The drawback for your sample data is that it is not available as a data.frame, which is required for ggplot2. Furthermore, in every case you need a x-variable to plot against. Thus, first let us create a data.frame out of your data.
dat <- data.frame(index=rep(1:10, 2), vals=c(male, female), group=rep(c('male', 'female'), each=10))
Which leaves us with
> dat
index vals group
1 1 -0.4334269341 male
2 2 0.8829902521 male
3 3 -0.6052638138 male
4 4 0.2270191965 male
5 5 3.5123679143 male
6 6 0.0615821014 male
7 7 3.6280155376 male
8 8 2.3508890457 male
9 9 2.9824432680 male
10 10 1.1938052833 male
11 1 1.3151289227 female
12 2 1.9956491556 female
13 3 0.8229389822 female
14 4 1.2062726250 female
15 5 0.6633392820 female
16 6 1.1331669670 female
17 7 -0.9002109636 female
18 8 3.2137052284 female
19 9 0.3113656610 female
20 10 1.4664434215 female
Note that my command assumes you have 10 data values each. That command would have to be adjusted according to your actual data.
Now we may use the mighty power of ggplot2:
library(ggplot2)
ggplot(dat, aes(x=index, y=vals, color=group)) + geom_point() + geom_line()

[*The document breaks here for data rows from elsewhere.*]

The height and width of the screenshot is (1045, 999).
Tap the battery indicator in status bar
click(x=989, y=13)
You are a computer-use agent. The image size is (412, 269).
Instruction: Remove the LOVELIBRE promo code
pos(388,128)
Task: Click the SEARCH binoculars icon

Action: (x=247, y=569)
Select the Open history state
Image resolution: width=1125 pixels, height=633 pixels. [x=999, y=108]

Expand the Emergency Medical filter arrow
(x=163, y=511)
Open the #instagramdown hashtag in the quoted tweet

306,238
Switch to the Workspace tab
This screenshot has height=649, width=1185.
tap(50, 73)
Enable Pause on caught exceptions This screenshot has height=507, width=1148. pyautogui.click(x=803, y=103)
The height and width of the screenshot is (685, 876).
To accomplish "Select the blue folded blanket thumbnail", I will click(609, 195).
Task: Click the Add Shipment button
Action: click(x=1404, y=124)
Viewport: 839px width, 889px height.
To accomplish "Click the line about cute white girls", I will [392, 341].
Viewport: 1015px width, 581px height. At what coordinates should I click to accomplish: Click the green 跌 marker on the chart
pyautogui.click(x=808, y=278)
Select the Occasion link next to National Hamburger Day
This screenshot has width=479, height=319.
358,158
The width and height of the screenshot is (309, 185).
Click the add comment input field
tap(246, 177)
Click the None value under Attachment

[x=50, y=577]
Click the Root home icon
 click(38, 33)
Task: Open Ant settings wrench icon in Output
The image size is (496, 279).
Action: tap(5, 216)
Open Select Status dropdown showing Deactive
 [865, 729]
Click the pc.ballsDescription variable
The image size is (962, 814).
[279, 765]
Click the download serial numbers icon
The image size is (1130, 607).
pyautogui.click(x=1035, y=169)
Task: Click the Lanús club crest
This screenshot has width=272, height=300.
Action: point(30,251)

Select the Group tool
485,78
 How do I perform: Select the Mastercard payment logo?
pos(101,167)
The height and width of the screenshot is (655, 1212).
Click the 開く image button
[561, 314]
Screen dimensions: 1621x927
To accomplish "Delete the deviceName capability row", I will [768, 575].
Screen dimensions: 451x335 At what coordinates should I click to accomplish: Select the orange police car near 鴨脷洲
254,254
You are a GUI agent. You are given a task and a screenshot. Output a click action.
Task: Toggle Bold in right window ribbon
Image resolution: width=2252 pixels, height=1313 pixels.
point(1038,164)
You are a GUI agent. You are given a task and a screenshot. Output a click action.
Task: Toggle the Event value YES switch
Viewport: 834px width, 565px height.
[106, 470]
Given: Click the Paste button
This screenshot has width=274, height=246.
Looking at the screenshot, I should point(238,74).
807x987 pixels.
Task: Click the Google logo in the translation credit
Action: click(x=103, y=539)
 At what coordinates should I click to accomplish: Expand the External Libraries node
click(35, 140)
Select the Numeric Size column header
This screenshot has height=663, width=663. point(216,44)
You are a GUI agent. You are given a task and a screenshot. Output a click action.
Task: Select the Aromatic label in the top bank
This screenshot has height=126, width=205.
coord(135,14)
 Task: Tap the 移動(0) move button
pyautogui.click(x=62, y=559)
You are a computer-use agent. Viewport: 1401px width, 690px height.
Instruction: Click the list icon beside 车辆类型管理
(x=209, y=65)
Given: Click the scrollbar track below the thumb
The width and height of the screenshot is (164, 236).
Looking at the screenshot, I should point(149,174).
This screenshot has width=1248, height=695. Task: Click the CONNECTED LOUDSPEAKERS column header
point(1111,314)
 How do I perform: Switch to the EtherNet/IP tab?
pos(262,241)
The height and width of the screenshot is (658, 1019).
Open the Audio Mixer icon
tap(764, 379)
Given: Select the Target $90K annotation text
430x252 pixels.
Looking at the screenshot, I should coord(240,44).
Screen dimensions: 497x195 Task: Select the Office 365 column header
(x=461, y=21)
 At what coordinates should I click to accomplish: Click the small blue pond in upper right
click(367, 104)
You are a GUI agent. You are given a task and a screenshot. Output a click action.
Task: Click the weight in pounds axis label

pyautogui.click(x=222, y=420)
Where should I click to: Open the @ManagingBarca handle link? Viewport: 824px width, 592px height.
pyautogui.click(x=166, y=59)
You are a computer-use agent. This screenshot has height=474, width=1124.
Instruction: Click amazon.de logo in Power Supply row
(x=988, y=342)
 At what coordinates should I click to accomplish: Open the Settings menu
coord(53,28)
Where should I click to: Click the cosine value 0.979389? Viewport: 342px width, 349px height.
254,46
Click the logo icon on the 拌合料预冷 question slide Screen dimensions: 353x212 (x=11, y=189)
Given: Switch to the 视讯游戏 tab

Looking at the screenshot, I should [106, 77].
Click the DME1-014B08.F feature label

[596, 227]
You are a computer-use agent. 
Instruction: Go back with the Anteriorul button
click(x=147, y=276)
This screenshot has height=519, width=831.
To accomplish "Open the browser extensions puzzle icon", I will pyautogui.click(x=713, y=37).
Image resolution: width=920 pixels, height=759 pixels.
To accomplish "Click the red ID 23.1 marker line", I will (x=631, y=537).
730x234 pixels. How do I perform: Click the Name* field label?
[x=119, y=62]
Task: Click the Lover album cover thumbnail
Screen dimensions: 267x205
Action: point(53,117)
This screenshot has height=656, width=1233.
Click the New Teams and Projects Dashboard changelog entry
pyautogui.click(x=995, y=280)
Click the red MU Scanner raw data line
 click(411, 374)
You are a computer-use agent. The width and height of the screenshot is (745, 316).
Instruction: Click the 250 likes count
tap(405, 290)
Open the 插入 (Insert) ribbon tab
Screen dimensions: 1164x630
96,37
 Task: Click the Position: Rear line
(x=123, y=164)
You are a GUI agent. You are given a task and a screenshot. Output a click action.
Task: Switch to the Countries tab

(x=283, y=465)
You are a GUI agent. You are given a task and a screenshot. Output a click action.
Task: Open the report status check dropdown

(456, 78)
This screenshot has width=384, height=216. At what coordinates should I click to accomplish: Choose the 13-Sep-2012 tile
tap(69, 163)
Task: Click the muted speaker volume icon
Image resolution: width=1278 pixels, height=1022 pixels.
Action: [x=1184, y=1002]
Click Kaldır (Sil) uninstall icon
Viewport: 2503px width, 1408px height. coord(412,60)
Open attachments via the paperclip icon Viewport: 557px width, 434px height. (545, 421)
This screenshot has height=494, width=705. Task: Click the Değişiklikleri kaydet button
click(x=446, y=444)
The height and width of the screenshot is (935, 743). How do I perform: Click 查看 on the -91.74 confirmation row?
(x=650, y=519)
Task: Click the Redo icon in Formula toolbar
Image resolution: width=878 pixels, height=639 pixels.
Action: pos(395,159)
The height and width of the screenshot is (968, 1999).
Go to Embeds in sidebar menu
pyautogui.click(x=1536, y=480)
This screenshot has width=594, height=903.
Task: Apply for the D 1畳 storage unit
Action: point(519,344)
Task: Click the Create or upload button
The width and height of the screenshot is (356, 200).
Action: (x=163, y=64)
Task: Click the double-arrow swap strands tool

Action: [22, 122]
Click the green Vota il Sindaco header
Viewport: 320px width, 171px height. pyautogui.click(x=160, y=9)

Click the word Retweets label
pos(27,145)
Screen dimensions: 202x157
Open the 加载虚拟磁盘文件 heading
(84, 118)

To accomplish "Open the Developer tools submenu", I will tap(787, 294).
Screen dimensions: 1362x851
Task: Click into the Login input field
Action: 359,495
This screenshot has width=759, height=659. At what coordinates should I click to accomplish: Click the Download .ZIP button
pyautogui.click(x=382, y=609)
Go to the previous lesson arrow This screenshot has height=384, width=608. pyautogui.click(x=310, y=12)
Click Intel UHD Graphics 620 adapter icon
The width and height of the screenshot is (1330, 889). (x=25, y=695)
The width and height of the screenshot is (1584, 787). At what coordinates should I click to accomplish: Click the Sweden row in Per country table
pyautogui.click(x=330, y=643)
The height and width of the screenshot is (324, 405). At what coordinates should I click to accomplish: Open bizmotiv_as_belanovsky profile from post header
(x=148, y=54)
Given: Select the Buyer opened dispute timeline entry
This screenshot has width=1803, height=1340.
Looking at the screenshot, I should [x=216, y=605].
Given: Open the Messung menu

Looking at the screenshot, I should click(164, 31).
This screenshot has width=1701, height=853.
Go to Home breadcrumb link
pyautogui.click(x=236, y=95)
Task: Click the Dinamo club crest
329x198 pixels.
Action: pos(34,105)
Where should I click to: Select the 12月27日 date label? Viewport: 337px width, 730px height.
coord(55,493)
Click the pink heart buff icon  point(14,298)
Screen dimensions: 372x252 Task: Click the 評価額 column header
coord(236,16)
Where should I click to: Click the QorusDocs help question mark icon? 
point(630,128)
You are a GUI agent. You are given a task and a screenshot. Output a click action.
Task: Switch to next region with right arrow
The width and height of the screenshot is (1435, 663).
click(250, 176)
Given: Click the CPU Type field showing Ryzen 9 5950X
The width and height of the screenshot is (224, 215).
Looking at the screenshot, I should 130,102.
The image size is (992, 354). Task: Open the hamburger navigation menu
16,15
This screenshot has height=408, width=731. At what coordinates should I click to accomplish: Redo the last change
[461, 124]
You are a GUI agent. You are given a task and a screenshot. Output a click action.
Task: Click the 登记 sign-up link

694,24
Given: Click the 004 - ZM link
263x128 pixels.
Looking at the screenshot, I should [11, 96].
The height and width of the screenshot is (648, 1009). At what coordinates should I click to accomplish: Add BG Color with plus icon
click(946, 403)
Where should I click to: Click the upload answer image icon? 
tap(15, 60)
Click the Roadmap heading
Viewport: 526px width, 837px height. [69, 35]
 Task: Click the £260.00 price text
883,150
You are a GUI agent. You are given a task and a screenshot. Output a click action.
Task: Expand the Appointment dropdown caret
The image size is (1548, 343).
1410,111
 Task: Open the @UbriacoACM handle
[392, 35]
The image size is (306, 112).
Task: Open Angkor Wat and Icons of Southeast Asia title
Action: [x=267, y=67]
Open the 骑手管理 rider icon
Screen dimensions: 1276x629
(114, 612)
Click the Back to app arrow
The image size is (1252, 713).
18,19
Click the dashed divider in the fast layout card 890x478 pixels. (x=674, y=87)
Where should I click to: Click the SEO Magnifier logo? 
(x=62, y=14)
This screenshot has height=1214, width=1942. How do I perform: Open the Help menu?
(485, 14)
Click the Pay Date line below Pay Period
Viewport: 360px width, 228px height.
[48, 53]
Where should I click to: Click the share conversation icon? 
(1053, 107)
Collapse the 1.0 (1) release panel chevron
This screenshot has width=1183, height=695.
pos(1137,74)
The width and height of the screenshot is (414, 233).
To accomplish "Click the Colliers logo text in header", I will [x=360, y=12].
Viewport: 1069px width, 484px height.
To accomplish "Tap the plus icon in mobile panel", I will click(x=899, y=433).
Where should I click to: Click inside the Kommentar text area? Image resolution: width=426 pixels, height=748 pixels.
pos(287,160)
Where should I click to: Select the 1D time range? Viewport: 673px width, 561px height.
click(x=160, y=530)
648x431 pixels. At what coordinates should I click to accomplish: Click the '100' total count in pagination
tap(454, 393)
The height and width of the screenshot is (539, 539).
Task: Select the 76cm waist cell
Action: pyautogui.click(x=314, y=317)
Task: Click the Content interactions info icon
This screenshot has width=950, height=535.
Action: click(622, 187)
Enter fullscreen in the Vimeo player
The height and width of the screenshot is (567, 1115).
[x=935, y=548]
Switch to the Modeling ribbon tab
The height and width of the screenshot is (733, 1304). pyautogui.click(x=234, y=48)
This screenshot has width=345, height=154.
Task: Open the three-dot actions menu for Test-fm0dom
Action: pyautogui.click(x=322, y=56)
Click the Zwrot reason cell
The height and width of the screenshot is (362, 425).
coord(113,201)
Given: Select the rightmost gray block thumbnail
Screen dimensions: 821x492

The call above has three elements: ggplot initializes the plot, tells R to use dat as datasource and defines the plot aesthetics, or better: Which aesthetic properties of the plot (such as color, position, size, etc.) are influenced by your data. We use the x and y-values as expected and furthermore set the color aesthetic to the grouping variable - that makes ggplot automatically plot two groups with different colors. Finally, we add two geometries, that pretty much do what is written above: Draw lines and draw points.
The result:
If you have your data saved in the standard way in R (in a data.frame), you end with one line of code. And if after some thousands years of evolution you want to add another gender, it is still one line of code.